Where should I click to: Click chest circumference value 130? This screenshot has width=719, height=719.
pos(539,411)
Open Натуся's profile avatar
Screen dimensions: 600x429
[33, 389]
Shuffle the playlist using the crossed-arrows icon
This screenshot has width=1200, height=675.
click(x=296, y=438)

□ □ □ □ □

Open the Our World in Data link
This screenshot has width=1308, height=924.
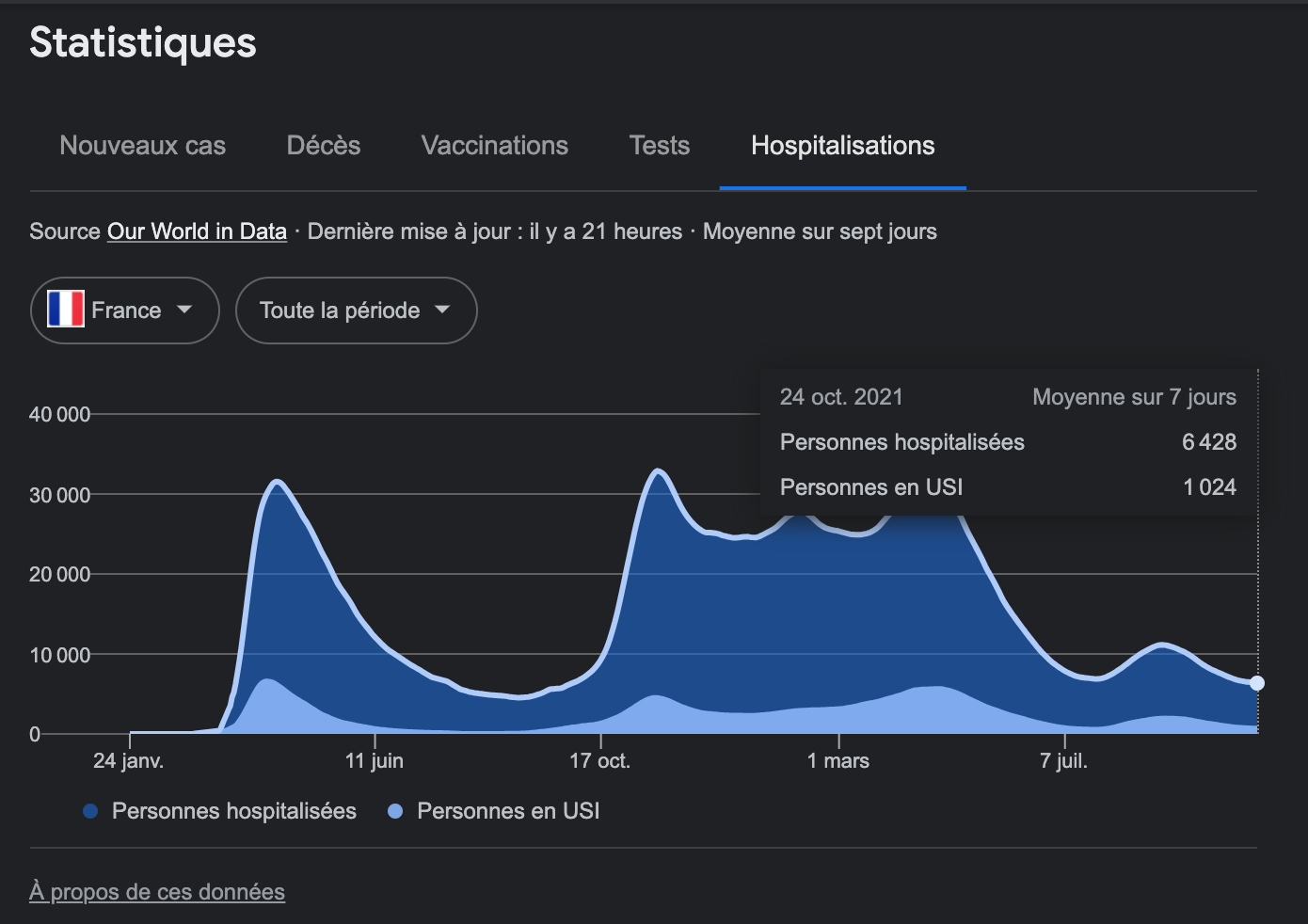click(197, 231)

□ □ □ □ □

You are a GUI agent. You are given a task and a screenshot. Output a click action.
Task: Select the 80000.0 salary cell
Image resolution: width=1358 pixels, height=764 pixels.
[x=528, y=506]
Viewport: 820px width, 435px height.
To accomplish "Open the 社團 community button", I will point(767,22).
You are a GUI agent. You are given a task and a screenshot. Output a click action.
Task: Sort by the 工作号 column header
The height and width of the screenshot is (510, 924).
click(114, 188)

□ □ □ □ □

# [Exercise aim]
From the records above, transcribe exactly the run of lines that opens with the line holding "Viewport: 820px width, 435px height." and closes with the line holding "Task: Sort by the 工作号 column header", both included.

# [Written answer]
Viewport: 820px width, 435px height.
To accomplish "Open the 社團 community button", I will point(767,22).
You are a GUI agent. You are given a task and a screenshot. Output a click action.
Task: Sort by the 工作号 column header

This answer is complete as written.